[Opening RECORDS TO USE section]

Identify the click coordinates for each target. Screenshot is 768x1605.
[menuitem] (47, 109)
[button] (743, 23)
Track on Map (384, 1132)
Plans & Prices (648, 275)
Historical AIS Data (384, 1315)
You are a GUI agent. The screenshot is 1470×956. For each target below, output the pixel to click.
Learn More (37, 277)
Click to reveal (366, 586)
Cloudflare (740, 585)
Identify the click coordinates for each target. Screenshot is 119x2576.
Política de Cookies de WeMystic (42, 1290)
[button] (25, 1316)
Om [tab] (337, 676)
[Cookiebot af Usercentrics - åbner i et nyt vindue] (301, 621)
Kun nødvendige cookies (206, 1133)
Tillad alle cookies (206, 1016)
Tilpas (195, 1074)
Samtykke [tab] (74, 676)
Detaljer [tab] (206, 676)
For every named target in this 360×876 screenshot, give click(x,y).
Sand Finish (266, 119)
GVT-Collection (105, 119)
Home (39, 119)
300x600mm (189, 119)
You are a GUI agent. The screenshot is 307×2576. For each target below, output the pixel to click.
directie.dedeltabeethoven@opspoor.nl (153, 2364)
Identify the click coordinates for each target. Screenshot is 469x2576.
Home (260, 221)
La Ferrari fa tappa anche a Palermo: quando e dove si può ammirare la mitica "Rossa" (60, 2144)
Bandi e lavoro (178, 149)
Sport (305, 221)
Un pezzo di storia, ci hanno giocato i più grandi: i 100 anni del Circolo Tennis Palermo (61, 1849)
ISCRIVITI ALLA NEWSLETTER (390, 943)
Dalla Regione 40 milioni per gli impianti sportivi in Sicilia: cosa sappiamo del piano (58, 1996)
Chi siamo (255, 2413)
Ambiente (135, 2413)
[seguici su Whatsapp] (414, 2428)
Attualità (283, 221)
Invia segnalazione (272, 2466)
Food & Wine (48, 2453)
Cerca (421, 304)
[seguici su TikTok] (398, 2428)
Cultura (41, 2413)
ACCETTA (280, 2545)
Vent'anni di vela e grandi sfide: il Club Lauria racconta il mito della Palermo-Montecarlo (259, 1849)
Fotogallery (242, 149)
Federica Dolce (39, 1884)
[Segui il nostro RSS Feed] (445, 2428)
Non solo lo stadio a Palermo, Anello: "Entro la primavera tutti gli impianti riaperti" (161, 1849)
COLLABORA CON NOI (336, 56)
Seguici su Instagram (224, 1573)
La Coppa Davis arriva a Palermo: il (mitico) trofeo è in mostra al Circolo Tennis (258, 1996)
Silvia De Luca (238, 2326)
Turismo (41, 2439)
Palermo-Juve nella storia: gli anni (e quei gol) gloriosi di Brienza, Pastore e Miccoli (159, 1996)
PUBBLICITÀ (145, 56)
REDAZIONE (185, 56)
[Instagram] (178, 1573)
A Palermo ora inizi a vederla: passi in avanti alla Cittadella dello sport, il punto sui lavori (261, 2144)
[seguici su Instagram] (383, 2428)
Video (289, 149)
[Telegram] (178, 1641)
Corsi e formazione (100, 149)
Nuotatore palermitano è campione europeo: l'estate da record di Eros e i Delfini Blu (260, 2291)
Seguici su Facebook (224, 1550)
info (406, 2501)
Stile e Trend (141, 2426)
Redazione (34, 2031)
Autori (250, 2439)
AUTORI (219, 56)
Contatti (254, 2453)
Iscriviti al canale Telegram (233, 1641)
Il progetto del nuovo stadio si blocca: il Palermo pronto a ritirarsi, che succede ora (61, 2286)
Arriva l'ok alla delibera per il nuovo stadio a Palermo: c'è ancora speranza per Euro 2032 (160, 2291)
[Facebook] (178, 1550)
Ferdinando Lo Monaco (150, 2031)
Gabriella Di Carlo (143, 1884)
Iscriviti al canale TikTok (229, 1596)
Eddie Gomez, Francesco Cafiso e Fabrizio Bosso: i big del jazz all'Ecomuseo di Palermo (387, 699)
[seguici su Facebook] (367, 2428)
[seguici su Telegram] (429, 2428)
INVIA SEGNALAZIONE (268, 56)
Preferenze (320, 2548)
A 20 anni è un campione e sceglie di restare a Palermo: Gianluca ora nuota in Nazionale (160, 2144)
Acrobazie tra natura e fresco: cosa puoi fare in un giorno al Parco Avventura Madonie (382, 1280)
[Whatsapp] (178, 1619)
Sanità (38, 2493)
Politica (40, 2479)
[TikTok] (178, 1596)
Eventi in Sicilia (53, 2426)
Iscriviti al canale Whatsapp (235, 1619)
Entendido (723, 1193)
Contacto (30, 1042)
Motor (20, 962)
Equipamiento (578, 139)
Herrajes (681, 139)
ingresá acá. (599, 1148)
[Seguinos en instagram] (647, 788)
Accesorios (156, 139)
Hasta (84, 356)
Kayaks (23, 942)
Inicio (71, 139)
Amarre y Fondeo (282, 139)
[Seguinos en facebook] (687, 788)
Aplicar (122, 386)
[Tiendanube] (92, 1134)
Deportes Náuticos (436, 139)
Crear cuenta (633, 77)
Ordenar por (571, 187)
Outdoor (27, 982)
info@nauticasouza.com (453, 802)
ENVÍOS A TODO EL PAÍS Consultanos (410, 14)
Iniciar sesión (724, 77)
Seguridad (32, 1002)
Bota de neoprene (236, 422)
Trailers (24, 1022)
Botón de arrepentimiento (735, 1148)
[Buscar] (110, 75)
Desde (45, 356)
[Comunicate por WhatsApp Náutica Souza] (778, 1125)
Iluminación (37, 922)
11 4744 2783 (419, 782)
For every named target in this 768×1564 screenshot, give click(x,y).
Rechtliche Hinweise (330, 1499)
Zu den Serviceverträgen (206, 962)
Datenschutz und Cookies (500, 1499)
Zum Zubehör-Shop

[Closing RECORDS TO USE section]

# EXERCISE DETAILS
Show me all lines in the records that contain "Seguinos".

# ANSWER AREA
[Seguinos en instagram] (647, 788)
[Seguinos en facebook] (687, 788)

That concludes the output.